- Born: 31 March 1955 (age 70) Lörrach, West Germany
- Organization: Red Army Faction

= Adelheid Schulz =

German terrorist (born 1955)

Adelheid Schulz (born 31 March 1955) is a former member of the West German terrorist Red Army Faction.

==Early life==
Having trained as a nurse, Schulz moved to Karlsruhe in the early 1970s and took up residence in a flat with Günter Sonnenberg, Knut Folkerts and her boyfriend Christian Klar – who would all at a later time be convicted of terrorist crimes. It was around this time that Schulz was exposed to radicalism, and it was in the seventies that Schulz decided to embark on a life of terrorism.

==Terrorism==
Schulz became an important member of the second generation of the Red Army Faction.
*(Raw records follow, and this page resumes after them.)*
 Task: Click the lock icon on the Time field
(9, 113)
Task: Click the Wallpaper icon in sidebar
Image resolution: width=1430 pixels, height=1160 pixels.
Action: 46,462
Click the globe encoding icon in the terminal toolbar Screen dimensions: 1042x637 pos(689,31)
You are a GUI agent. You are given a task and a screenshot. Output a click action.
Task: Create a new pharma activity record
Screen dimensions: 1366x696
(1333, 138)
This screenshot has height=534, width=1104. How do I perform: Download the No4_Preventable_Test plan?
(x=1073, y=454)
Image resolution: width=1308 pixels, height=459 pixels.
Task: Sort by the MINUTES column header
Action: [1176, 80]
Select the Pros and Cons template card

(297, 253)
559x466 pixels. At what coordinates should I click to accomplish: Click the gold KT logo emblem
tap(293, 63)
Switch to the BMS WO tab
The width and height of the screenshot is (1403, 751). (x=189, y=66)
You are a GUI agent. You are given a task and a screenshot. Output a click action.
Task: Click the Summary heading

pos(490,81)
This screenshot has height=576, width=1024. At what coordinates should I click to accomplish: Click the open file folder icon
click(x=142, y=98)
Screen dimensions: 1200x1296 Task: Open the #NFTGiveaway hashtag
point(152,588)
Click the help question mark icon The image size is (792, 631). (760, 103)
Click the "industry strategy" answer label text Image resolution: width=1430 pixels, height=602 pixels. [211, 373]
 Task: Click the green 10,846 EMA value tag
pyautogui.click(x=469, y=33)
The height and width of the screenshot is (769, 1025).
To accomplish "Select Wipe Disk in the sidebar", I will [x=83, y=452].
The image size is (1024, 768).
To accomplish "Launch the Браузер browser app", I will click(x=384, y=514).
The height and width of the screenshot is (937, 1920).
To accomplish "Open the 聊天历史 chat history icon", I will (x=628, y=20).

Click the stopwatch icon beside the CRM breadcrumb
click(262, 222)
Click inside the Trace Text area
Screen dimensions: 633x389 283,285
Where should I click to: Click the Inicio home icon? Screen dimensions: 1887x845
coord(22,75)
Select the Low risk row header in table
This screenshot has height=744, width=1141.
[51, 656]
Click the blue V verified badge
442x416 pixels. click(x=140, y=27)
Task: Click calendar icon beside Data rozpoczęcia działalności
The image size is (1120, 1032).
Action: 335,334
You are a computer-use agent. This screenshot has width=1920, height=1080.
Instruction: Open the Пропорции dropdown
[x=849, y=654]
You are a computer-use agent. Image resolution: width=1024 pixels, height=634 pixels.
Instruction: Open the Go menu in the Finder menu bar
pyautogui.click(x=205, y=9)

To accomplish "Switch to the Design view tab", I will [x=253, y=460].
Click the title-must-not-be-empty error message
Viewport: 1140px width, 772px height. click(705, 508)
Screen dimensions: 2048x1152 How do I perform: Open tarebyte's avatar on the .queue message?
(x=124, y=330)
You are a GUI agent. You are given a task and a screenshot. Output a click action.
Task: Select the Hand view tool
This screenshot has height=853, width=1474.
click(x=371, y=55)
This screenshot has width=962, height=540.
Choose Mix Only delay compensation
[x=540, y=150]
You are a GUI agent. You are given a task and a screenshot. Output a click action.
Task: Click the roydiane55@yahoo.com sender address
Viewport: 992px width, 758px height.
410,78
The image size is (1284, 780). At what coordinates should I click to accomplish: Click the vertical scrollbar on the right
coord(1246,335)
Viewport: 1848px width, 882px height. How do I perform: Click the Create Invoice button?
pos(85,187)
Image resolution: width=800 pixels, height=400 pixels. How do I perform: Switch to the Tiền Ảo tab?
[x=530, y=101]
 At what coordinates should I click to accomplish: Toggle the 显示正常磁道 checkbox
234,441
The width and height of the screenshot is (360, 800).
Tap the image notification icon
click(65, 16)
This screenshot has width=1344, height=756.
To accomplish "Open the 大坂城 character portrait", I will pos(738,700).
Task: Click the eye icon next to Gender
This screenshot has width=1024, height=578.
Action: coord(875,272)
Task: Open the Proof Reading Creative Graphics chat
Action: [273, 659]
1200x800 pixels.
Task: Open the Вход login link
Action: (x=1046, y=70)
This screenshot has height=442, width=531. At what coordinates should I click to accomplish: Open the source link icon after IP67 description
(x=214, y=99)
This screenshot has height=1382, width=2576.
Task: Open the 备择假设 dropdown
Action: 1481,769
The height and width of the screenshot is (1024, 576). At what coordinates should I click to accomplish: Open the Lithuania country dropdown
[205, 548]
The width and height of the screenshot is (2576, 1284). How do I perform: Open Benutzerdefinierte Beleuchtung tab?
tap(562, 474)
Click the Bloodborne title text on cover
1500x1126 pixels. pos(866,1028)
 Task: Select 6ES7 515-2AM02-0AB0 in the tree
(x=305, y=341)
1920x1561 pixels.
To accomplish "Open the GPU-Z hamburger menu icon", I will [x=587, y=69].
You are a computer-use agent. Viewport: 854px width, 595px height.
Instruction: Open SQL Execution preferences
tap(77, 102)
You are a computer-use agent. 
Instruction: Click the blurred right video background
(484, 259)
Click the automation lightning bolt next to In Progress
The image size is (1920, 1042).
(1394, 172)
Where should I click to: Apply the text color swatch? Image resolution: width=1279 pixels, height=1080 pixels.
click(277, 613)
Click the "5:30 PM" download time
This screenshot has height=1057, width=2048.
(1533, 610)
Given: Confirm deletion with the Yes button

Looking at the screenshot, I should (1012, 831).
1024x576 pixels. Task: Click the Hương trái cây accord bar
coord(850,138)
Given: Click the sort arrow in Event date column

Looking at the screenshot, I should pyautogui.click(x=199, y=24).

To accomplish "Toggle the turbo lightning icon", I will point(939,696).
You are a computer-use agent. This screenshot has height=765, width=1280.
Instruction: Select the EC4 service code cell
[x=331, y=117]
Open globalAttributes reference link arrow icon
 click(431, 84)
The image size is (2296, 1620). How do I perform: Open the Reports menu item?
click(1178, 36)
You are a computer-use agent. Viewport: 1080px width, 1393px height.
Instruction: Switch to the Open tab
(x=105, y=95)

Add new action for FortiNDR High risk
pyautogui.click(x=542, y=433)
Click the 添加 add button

- In 1977 she rented an apartment overlooking the villa of Jürgen Ponto, from which he was observed (he was later killed by RAF terrorists).
- Later in 1977, Schulz was involved in planning the kidnap-murder of Hanns Martin Schleyer.
- In 1978 she was involved in a gun-battle with four Dutch customs men in the border town of Kerkrade, which resulted in the deaths of two of the Dutchmen.
- Between November 1978 and April 1979, Schulz was involved in at least three bank robberies.
- On 11 November 1982, Schulz (along with Brigitte Mohnhaupt) was arrested when entering a hidden arms cache which had been staked out by police, in a forest in the Offenbach district.

==Imprisonment and release==
Schulz was charged in connection with nearly all Red Army Faction actions between 1977 and 1981, including the murders of Ponto, Siegfried Buback and Schleyer. She was sentenced to three times life imprisonment.

In prison she took part in hunger strikes, for which she was force-fed. She described the force-feeding as follows;"hours of nausea, a racing heartbeat, pain, and effects similar to fever. At times one experiences hot flashes; then one is freezing cold."

The hunger-strikes left Schulz weakened, and on account of her poor health she was released from prison in 1998 and eventually pardoned by President Johannes Rau in 2002.

Schulz now lives in Frankfurt, but is disabled as a result of her continued poor health, stemming from her hunger strikes.